Solving Triangular Systems

Triangular linear system occur as the result of an LU or a QR decomposition.

Ill Conditioned Matrices and Quad Doubles

Consider the 4-by-4 lower triangular matrix

\[\begin{split}L = \left[ \begin{array}{rrrr} 1 & 0 & 0 & 0 \\ -2 & 1 & 0 & 0 \\ -2 & -2 & 1 & 0 \\ -2 & -2 & -2 & 1 \end{array} \right].\end{split}\]

What we know from numerical analysis:

  1. The condition number of a matrix magnifies roundoff errors.

  2. The hardware double precision is \(2^{-52} \approx 2.2 \times 10^{-16}\).

  3. We get no accuracy from condition numbers larger than \(10^{16}\).

An experiment in an interactive Julia session illustate that ill conditioned matrices occur already in modest dimensions.

julia> using LinearAlgebra

julia> A = ones(32,32);

julia> D = Diagonal(A);

julia> L = LowerTriangular(A);

julia> LmD = L - D;

julia> L2 = D - 2*LmD;

julia> cond(L2)
2.41631630569077e16

The condition number is estimated at \(2.4 \times 10^{16}\).

A floating-point number consists of a sign bit, exponent, and a fraction (also known as the mantissa).

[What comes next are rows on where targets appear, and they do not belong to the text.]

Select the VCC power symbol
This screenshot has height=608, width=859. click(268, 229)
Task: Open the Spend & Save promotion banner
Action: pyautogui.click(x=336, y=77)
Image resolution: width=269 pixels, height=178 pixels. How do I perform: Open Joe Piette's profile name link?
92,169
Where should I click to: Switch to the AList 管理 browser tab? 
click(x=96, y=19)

Almost all microprocessors follow the IEEE 754 standard. GPU hardware supports 32-bit (single float) and for compute capability \(\geq 1.3\) also double floats.

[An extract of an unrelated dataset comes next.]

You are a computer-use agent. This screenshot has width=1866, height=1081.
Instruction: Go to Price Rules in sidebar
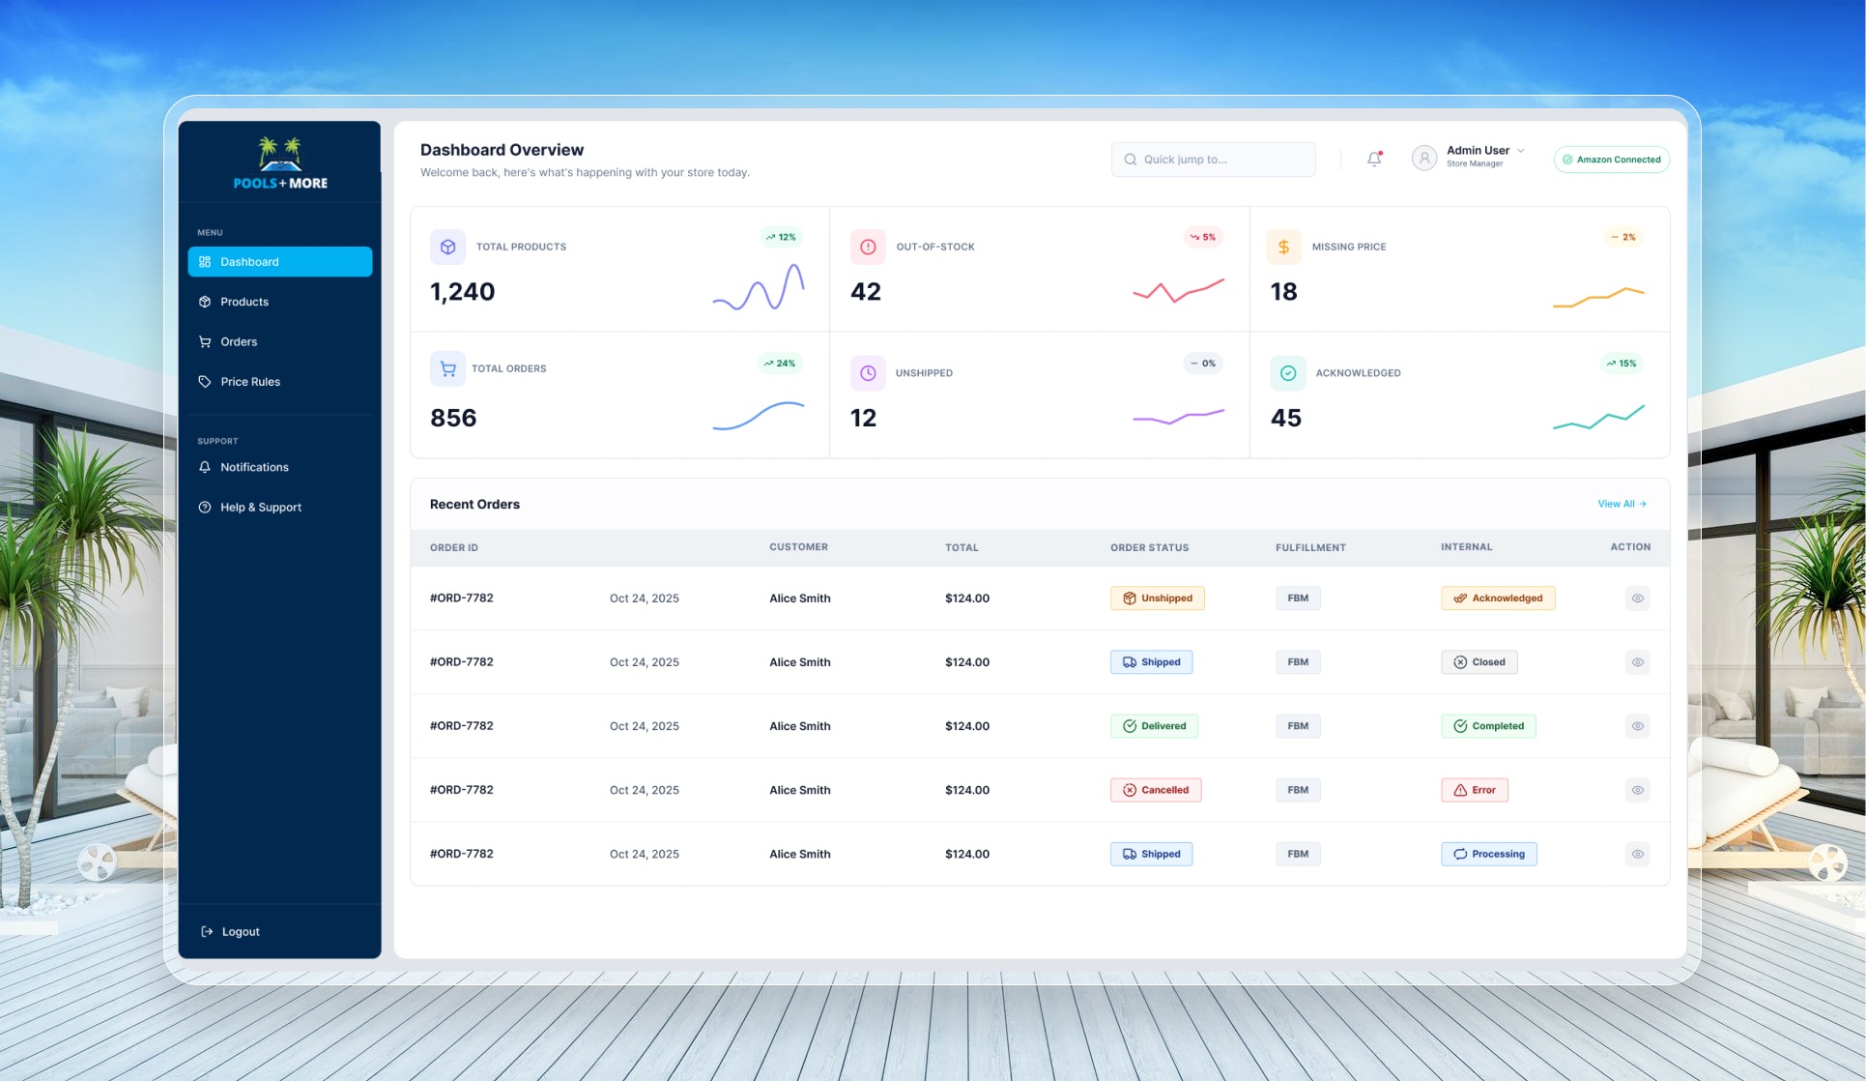click(x=250, y=382)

Numerical analysis studies algorithms for continuous problems, problems for their sensitivity to errors in the input; and algorithms for their propagation of roundoff errors.

The floating-point addition is not associative! Parallel algorithms compute and accumulate the results in an order that is different from their sequential versions. For example, adding a sequence of numbers is more accurate if the numbers are sorted in increasing order.

Instead of speedup, we can ask questions about quality up:

  • If we can afford to keep the total running time constant, does a faster computer give us more accurate results?

  • How many more processors do we need to guarantee a result?

A quad double is an unevaluated sum of 4 doubles, improves the working precision from \(2.2 \times 10^{-16}\) to \(2.4 \times 10^{-63}\). The software QDlib is presented in the paper Algorithms for quad-double precision floating point arithmetic by Y. Hida, X.S. Li, and D.H. Bailey, published in the 15th IEEE Symposium on Computer Arithmetic, pages 155-162. IEEE, 2001. The software is available at <http://crd.lbl.gov/~dhbailey/mpdist>.

A quad double builds on double double. Some features of working with doubles double are:

  • The least significant part of a double double can be interpreted as a compensation for the roundoff error.

  • Predictable overhead: working with double double is of the same cost as working with complex numbers.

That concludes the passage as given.